Every argument is evidence -> conclusion. Logic is the steps to get from A to B. Sometimes the logic is weak, or strong, but there is no non-logical argument. The logic in your argument makes your conclusion unwarranted.
What I am arguing is that the hypothesis that intelligence could have preceded the first mechanism contradicts our uniform and repeated experience of intelligent agency, which invariably is observed to require complex mechanism. That doesn’t mean the hypothesis must be false; it simply means it is unlikely to be true, and in order to justify it we would need to obtain specific evidence.

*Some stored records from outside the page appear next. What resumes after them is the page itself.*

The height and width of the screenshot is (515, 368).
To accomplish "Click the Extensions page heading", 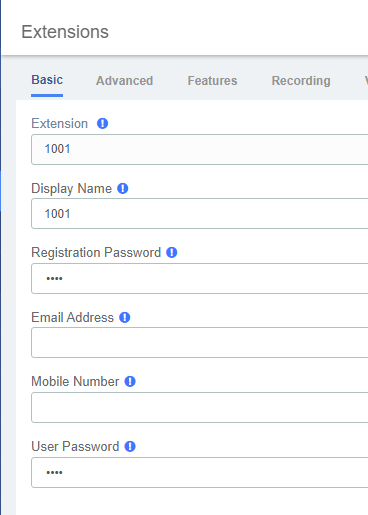I will (65, 32).
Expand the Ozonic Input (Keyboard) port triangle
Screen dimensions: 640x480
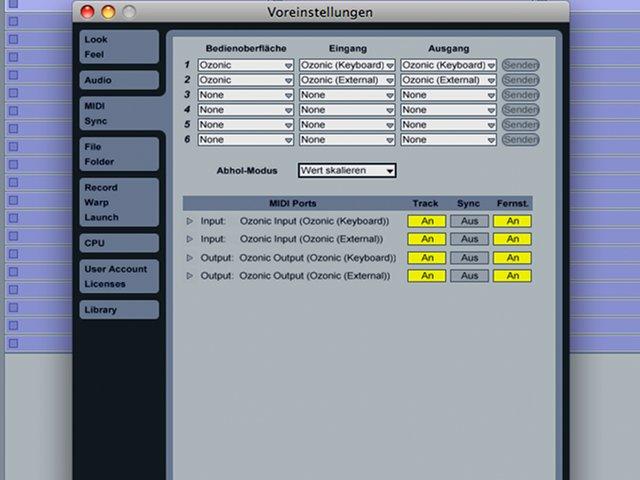click(189, 221)
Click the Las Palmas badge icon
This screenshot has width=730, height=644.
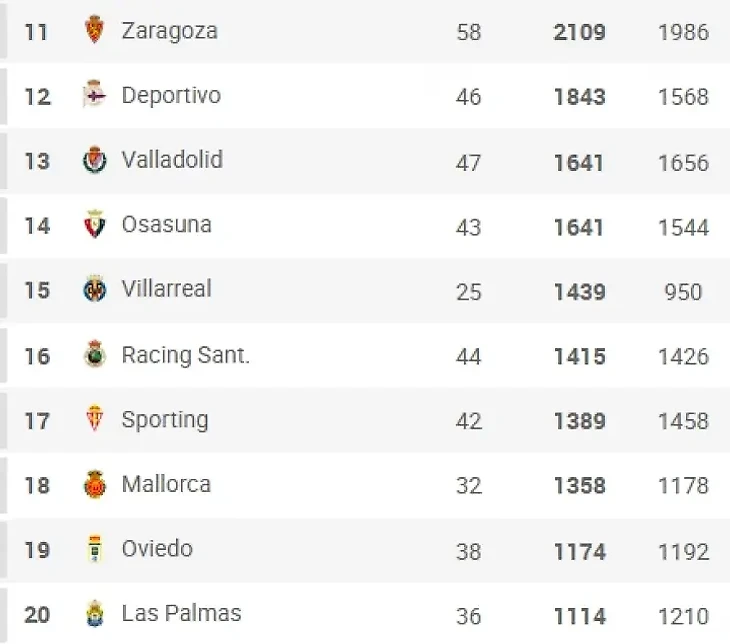click(x=95, y=613)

A jet "contradicts" the uniform and repeated experience of pre-1900s humanity on human flight. But in truth it is not a contradiction, simply a lack of experience of that possibility combined with the lack of technology. For someone who isn't trying to use logic, "contradicts" is the language of logic. As I've already established, you can't use non-experience to argue what cannot happen - you can only use experience to argue for what can happen. So the human experience that observed intelligences are intertwined with complex mechanisms would only mean that we should entertain the possibility that earth's first life was created by an embodied intelligence. AKA ETs - which ID theory freely admits could be the source of earth's first life. ID already accomodates your point as far as it can be logically taken. If humanity ever creates self-reflective computer AI, that AI may logically use ID to conclude that it exists as the result of intelligent design, and that conclusion would be true. Re: Meyer Quote #2
Our experience-based knowledge of information flow confirms that systems with large amounts of specified or functional information invariably originate from an intelligent source.”

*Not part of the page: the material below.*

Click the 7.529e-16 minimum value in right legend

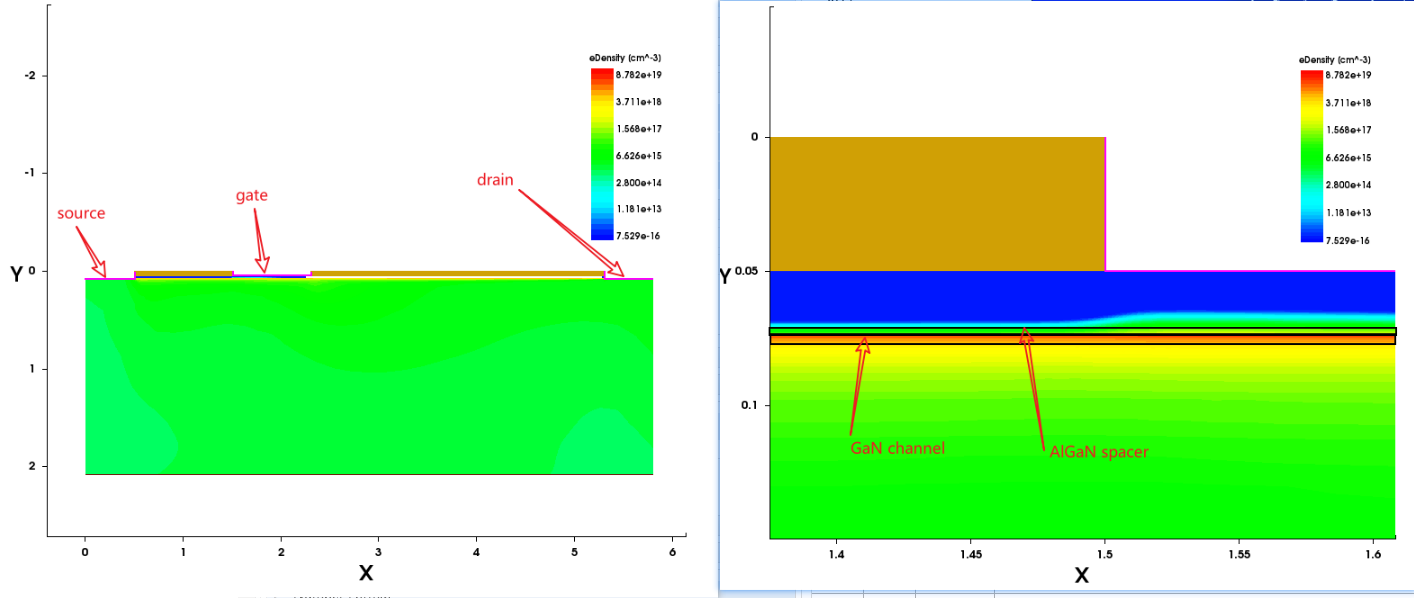(x=1348, y=240)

Summarized: "Experience" confirms "CSI comes from intelligent source". Experience is evidence to confirm the following statement, which is a conclusion based on the ID logic I've outlined. "Confirms" indicates that this is not the sole evidence used to justify the statement. No matter how many times you quote this sentence, it doesn't justify the logic you are attempting to use, which treats humanity's "non-experience" of disembodied intelligence as evidence that intelligence CANNOT be embodied. It's not justified, any more than non-experience of human flight shows that humans cannot fly. At best, they could conclude it's unlikely - until that stops being true.
2) Human experience has NOT observed intelligence per se creating CSI (we cannot observe intelligence per se, but rather we observe behaviors and infer intelligence).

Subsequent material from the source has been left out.